Convenings

“We can use these skills [learned at Third Wave’s convenings] to evaluate where we are currently and where we want to be. They will be incorporated into our strategic plan and our future policy and procedures.” – La’Tasha Mayes, New Voices Pittsburgh

Convenings of grant partner organizations are opportunities that Third Wave provides to foster strategic thinking and movement building. It is a major component of the Reproductive Health and Justice Initiative because we believe it is imperative that funders provide resources and make space for grant partners to link up and collaborate.

Board members, staff and volunteers – young people of color between ages of 15 and 30 – from our grant partner organizations come together to develop a collaborative, national strategy for the short and long term future. To date, the RHJI has held 7 convenings to provide grassroots organizations with skills trainings and space for peer exchange and strategy development.
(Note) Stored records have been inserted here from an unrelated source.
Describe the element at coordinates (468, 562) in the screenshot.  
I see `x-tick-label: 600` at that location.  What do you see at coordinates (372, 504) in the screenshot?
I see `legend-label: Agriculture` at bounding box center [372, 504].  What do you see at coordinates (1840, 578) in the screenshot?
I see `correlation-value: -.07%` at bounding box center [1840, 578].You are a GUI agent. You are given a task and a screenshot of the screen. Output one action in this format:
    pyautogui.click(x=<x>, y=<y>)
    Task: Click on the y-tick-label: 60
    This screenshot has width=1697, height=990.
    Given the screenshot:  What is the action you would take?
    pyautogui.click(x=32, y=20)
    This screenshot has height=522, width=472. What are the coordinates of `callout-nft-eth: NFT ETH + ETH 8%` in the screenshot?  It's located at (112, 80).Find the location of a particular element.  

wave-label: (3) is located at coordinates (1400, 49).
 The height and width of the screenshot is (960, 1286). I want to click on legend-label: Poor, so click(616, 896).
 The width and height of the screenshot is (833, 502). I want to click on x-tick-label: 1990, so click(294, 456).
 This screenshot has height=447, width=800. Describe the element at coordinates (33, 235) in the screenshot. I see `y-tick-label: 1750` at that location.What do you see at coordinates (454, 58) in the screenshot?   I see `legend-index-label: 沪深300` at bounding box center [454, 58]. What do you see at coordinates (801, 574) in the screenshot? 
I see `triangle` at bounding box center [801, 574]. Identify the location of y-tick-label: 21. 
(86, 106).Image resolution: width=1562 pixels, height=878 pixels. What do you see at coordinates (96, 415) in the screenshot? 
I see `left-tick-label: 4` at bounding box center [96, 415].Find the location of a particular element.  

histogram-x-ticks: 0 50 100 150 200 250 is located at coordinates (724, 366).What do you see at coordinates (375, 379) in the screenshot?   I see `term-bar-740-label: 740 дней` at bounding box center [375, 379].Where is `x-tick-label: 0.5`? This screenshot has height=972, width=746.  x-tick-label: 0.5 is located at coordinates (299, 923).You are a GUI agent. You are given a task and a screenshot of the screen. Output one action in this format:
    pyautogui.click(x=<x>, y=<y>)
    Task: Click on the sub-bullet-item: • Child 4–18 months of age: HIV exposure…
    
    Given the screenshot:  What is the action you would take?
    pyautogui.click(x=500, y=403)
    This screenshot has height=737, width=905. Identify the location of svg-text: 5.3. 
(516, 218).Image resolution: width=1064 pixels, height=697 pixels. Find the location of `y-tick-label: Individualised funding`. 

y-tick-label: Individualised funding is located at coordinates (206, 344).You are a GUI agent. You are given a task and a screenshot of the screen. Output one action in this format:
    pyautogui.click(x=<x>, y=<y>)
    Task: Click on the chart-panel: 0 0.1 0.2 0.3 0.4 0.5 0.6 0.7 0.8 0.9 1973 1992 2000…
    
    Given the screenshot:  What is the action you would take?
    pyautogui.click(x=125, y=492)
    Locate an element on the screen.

Each convening plays a specific role in the relationship-building and movement-building process.

Most recently, organizations met in October of 2007 to engage funders in a dialogue about how to best support their movements, formalize the national network they launched a year ago, and create action plans for 2008 – including a National Week of Action for Reproductive Justice that will take place the week of April 16 through 23! This convening built on the extensive planning from a July Working Group meeting, also facilitated by Third Wave.

In August and April of 2007, Third Wave held two regional trainings for RHJI organizations on legislative advocacy, successful management of staff transitions, and transgender people’s rights.

At the third convening in October of 2006, organizations chose to form a national network devoted to advancing reproductive justice and came together to start concrete work to share information, coordinate work, and integrate the ideas of the six new grant partners of the RHJI.

The second convening in September of 2005 focused on developing shared language about reproductive justice and beginning to iron out a vision for the role of young women and transgender youth in the Reproductive Justice movement.

The initial convening in January 2005 focused on relationship-building: identifying shared values and discussing challenges facing the reproductive justice movement.